Tuesday, October 4, 2011

The Stock Market, or The Real Economy?


This quote appeared in yesterday's New York Times:

"We are coming out of this {recession}, I am virtually certain, " Mr. Buffett said. "I see figures on 70-some companies daily. I have a lot of information coming in and basically everything to with home construction is as bad as it has ever been, and everything else is getting better."

http://dealbook.nytimes.com/2011/10/02/others-go-but-buffett-stays-on-side-of-president/?pagemode=print

The papers are full of talk of the next recession. Economists and analysts are tripping over each other in cutting forecasts. Yet companies involved in business - including Warren Buffett's Berkshire Hathaway - are saying that commerce is actually not all that bad.

Buffett, by the way, was one of the first to say that we were heading for recession in 2008, so his track record on this stuff is pretty good.
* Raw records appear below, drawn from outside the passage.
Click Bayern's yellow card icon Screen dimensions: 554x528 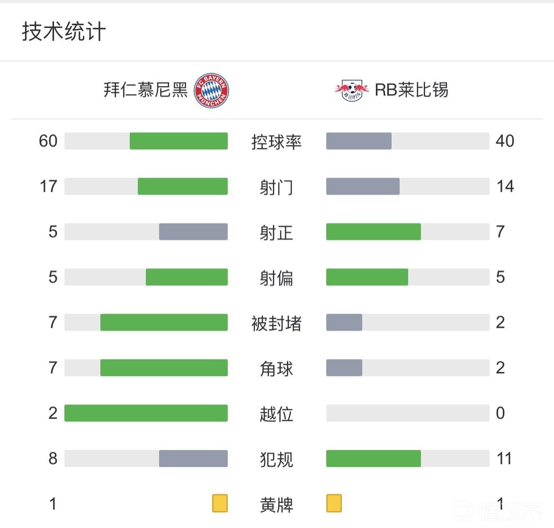[220, 503]
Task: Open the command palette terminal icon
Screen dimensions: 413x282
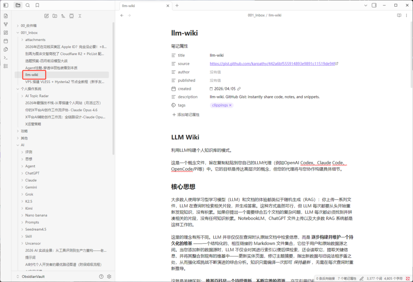Action: pos(6,58)
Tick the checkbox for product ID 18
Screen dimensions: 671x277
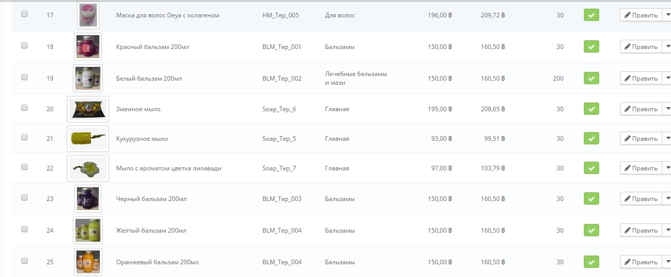(24, 45)
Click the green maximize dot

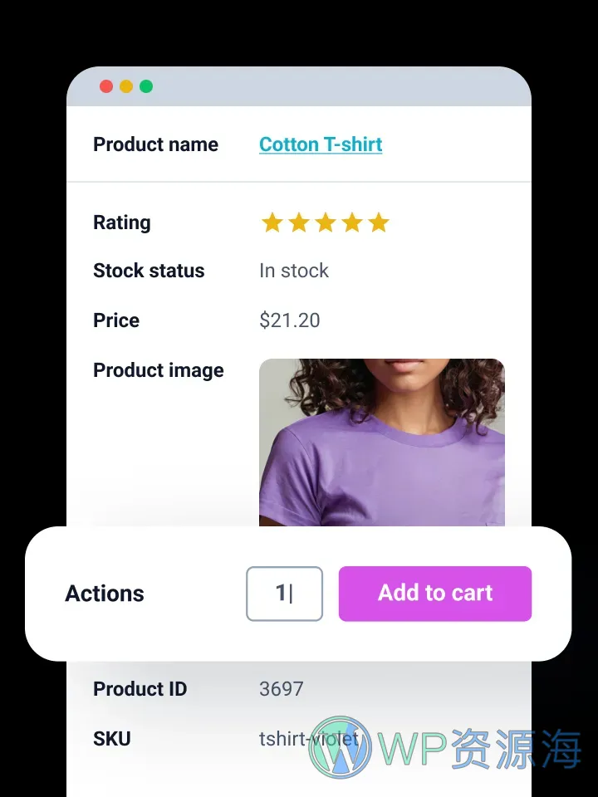click(146, 86)
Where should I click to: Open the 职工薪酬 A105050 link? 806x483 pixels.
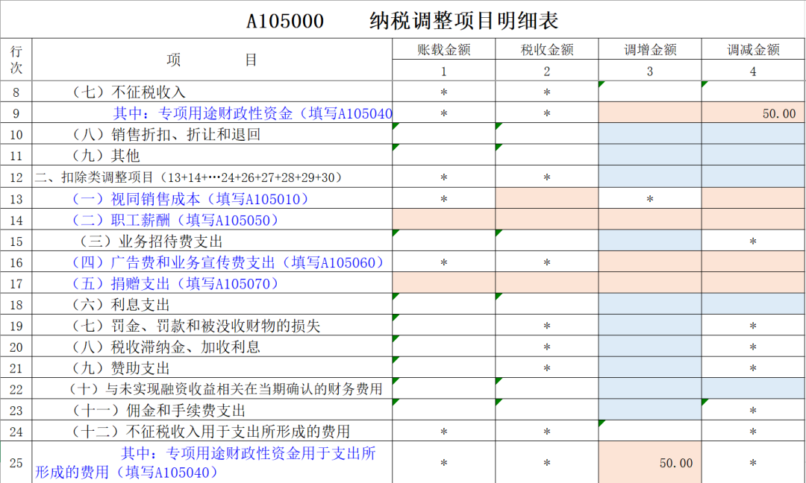175,220
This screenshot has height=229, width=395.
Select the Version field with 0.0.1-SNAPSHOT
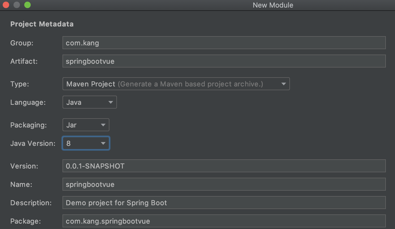click(224, 166)
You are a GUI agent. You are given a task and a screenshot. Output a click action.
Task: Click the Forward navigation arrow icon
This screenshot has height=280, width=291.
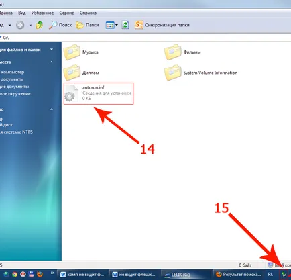pyautogui.click(x=20, y=25)
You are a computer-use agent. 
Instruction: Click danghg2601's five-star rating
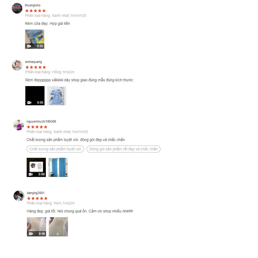coord(37,198)
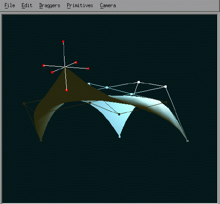220x204 pixels.
Task: Open the Draggers menu
Action: point(50,5)
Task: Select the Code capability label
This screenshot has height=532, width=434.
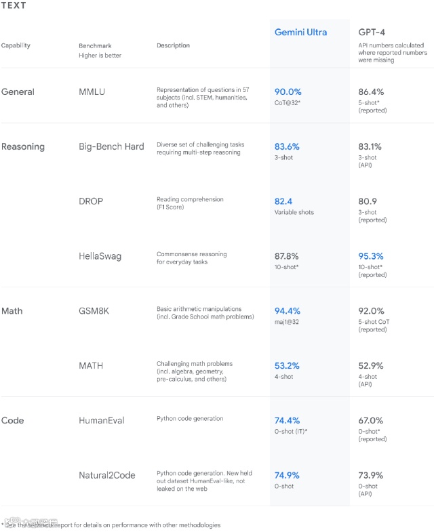Action: point(13,420)
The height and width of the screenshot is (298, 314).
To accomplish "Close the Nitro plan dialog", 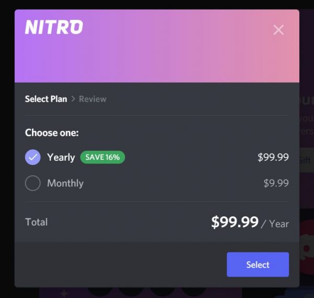I will point(278,30).
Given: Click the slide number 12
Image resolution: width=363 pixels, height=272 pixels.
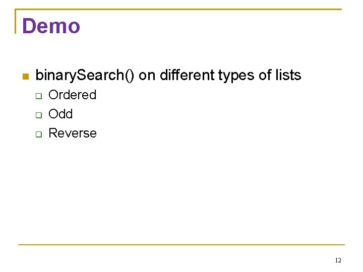Looking at the screenshot, I should (338, 260).
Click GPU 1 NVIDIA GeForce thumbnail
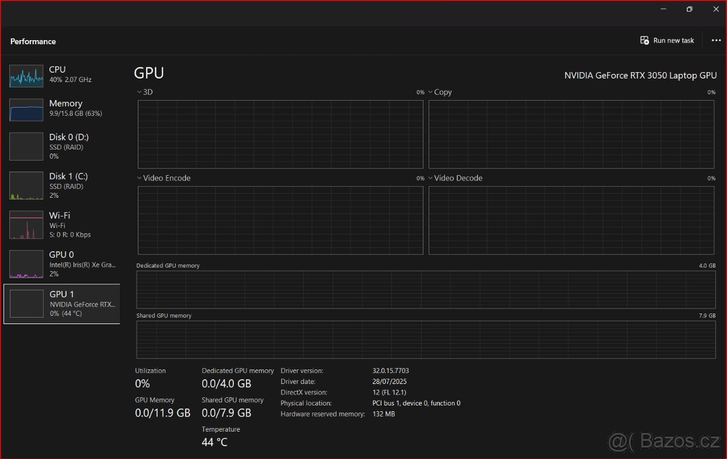Screen dimensions: 727x459 coord(26,303)
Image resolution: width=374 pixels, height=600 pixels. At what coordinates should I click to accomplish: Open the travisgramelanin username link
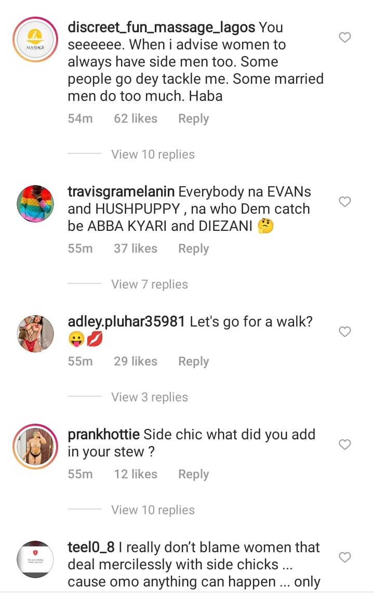click(x=121, y=191)
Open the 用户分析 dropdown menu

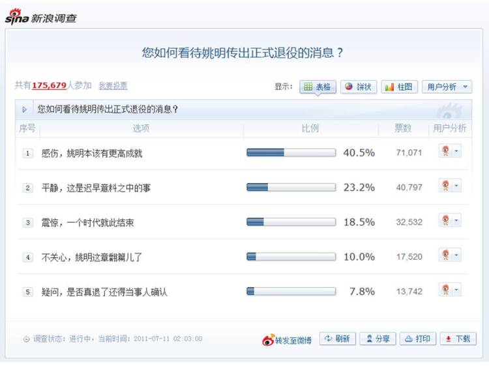tap(447, 87)
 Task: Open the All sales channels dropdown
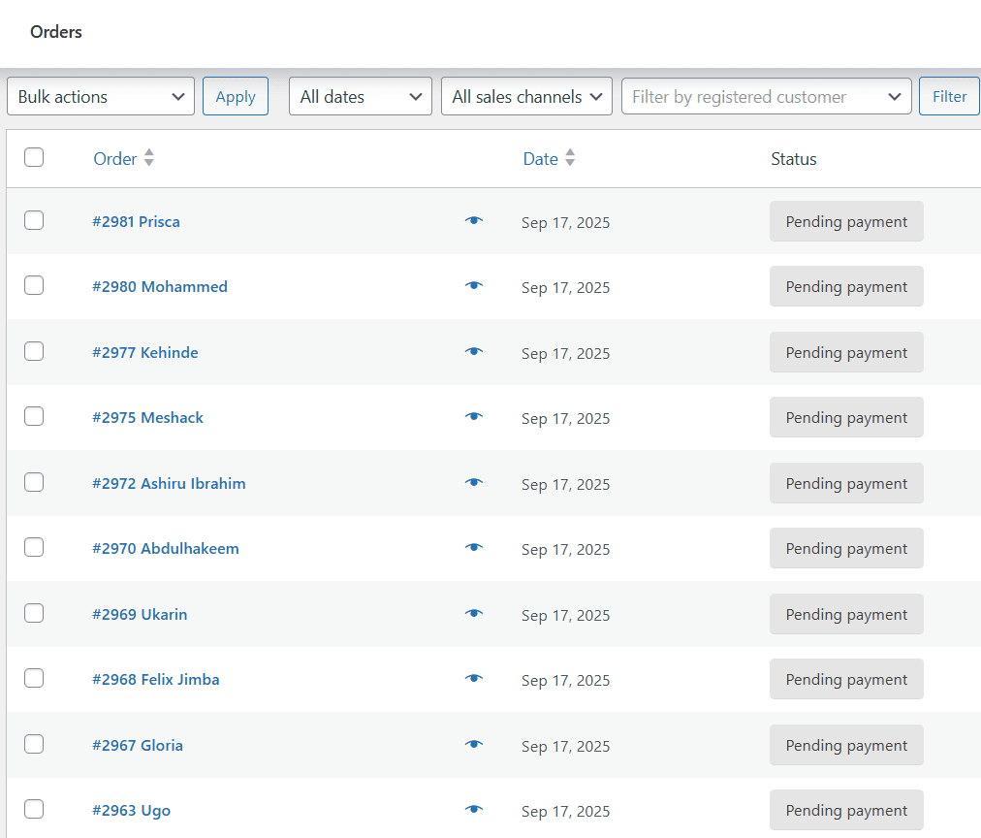[x=526, y=97]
Then there's this quote in this morning's Financial Times from Tim Solso, chief executive of US-based Cummins, which is the world's largest independent maker of diesel engines:

"I believe governments and the press have been too pessimist about what's happening in the economy. While I recognize the concerns about excessive public debt in Europe and the US, we {at Cummins} are probably experiencing greater opportunities for expansion than ever before."

Mr. Solso went on to say that Cummins will be hiring 4,000 more employees next year, mostly engineers, or a 10% expansion of their workforce.

It seems to me that the real risk to the global economy is political, not fundamental.

Bank stocks are falling because investors correctly perceive that making profits when yields curves are flat and loan growth anemic will be difficult indeed. Moreover, the growing populist movement against bankers (coming to a town near year you!) makes it unlikely that policymakers will ride to the rescue of banks and brokers as they did in 2008.

Yet if you move away from the financial sector you find that conditions are far from dire. And while the stock markets continue to fall - adding to the gloom on Wall Street - the rest of the world is seeing reasonable growth.

Yesterday the Economist's blog has a good piece about all of this. The article notes that most recent pieces of economic data show an economy that continues to grow. Manufacturing, construction, even auto sales, are all surprising on the upside, defying the doomsayers.

And yet the risk remains that politicians will do their best to snatch defeat out of the jaws of victory:

A global economy with decent cyclical fuel and no obvious imbalances is being betrayed by politics. Policy has pushed us over the brink in the past when it was for our own good (ie, inflation was threatening). If it happens now, it will be the first recorded instance of it happening by obduracy instead of by choice.

http://www.economist.com/blogs/freeexchange/2011/10/economics-v-politics

Thus the challenge for investors: the stock market, or the real economy?